Dogs do it too, as was illustrated in videos I showed of Lassie and Willie playing tug.  The first video was when Will was about 9 weeks old, and 12 year old Lassie not only plays tug with clear inhibition (she pulls back with less strength than she had, she shook her head from side to side with much less torque and speed than usual), but she moved the tug toy back toward Will’s mouth the few times she pulled it out of his mouth. The next video showed Will and Lassie playing tug just a few months ago. Will is two years old now, and so strong and fast I get a great workout playing tug with him myself. This time, at fourteen, Lassie is the weaker one. And yet, there’s Will, carefully pulling just hard enough to keep Lassie engaged in the game. He rarely shakes his head from side to side, and  he pulls just hard enough to make it a game,  even though he could rip it out of Lassie’s mouth in a micro second. It’s a lovely example of self handicapping (and why it makes me feel a little bit sentimental, I can’t say. There’s something so endearing about it….).

But here’s the challenge: self handicapping requires a lot of emotional control, and the irony about play is that part of its fun is that we can throw aside some of our inhibitions and lose a little bit of control. I suspect this is where a lot of dogs get into trouble. Playing, which often involves the same actions as fighting, can result in high arousal and a lack of inhibition… and spill over into aggression a bit too easily.  “I went to a fight and a hockey game broke out” applies to dogs as well as people. Dogs need to learn to self regulate as they grow up, and I think we can  help them by teaching them games that involve learning patience and emotional control. For example, Will has learned to stay in a down-stay while I throw the ball for Lassie a few times, that’s just part of the game. He’s learned that being patient and polite leads to more play for him, and so is used to getting reved up, but calming himself down at a moment’s notice when asked.

I’m also a believer that it is good to interrupt dog play when it becomes a bit too energetic, especially when dogs are young, and especially when they don’t live together.
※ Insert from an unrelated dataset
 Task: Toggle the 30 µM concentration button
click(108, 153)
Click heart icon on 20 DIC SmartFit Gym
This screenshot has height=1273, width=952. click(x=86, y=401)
There’s nothing wrong with helping dogs to learn to calm themselves, just as we do young children. (One of the tapes I played at the conference included the voices of a child and parent watching prairie dogs at the zoo. The adult’s voice, even when excited, stayed measured, but the child’s voice was a prime example of ‘emotional arousal.’ It was adorable really… “AH! There are NINE!!!!!! prairie dogs” the child shrieked when yet one more prairie dog came out of the burrow. His voice was so excited you could feel the arousal, and catch some of it yourself. After the child literally shrieked “NINE” at the top of his lungs, his good parents quietly said “Shhhhh..,” teaching the child to monitor his arousal level in certain situations. I think we owe the same to dogs, without being too protective or hovering over them.

I like what Pia Silvani and trainers at St. Hubert’s Animal Welfare Center do in puppy class: if it looks as if one puppy is getting out of control or starting to bully another, they calmly and gently take the potential offender by the collar and separate the pups. If the other one comes back for more, then it’s great to let them begin playing again.  If not, then it’s time to end the play session between those two pups. As we all know… it’s only really play if both participants are enjoying themselves.